Bien entendu. Les vraies raisons s’apparentaient plus à un mauvais film, presque trop délirant pour être plausible. L’idée de l’appeler et tout lui raconter avait effleuré mon esprit. Quelques secondes à peine. Toutes les raisons pour lesquelles c’était inenvisageable me tombèrent vite dessus. Je risquais de la mettre en danger, sans parler de l’énormité de la nouvelle. Moi une… louve-garou. Vu ma propre réaction à l’annonce de ma vraie nature, je n’osais imaginer celle de Cassie.
— Alors ça te plaît ?
La question de Doc me fit revenir au présent.
— J’adore. Je ne sais pas comment vous remercier…
— Fais-nous un petit café, proposa-t-il l’air de rien. On t’a aussi mis les denrées de bases. Thé pour toi et café pour tes invités, ajouta-t-il.
— D’accord. Antonh, même chose ?
Je m’empressai de prendre possession du petit coin cuisine. Je sentais que j’allais me plaire ici.
Eh bien la familia est bien généreuse. Mais n'est-ce pas dangereux de la laisser vivre seule alors qu'un groupe de scientifiques fous sont à sa poursuite ? J'aurais suggéré une coloc avec Arenht, tiens.
Coquilles :
"En entendant les doubles portes s’ouvrirent" -> s'ouvrir ou qui s'ouvrirent
"Une fois installée, Doc posa" -> installé ?

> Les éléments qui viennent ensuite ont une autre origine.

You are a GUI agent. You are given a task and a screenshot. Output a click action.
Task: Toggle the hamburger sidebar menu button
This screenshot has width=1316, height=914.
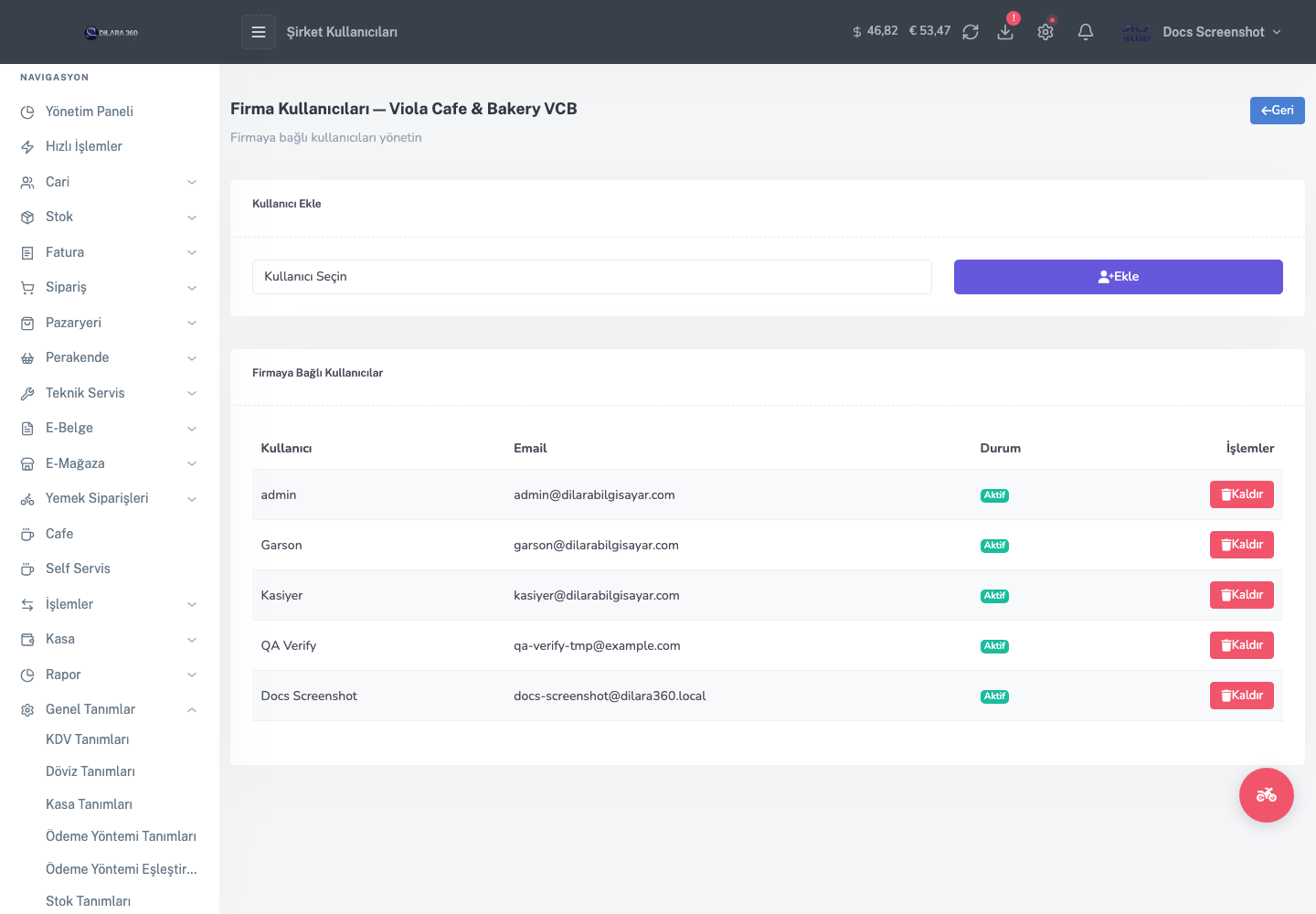point(259,32)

"des larmes au rire en un moins de deux secondes" -> un mot en trop
Répétition :
"Je suivis Doc dans l’escalier, grimpant l’escalier"
À bientôt pour la suite ! :)
Tu as raison pour la notion de sécurité. Je vais réécrire en mentionnant que Doc habite dans le même immeuble. Merci pour tes remarques qui m'aident à améliorer la cohérence de l'histoire :-)
Super ce chapitre ! Tu décris toujours aussi bien ce qu'il se passe, Aylyn a eu beaucoup d'émotion à la fois triste et joyeuse. J'avoue que ça ma ému, elle a d'autres amis en qui elle peut avoir confiance.
Bonne continuation !
Oui, elle a eu beaucoup d'émotions et ce n'est que le début 😅.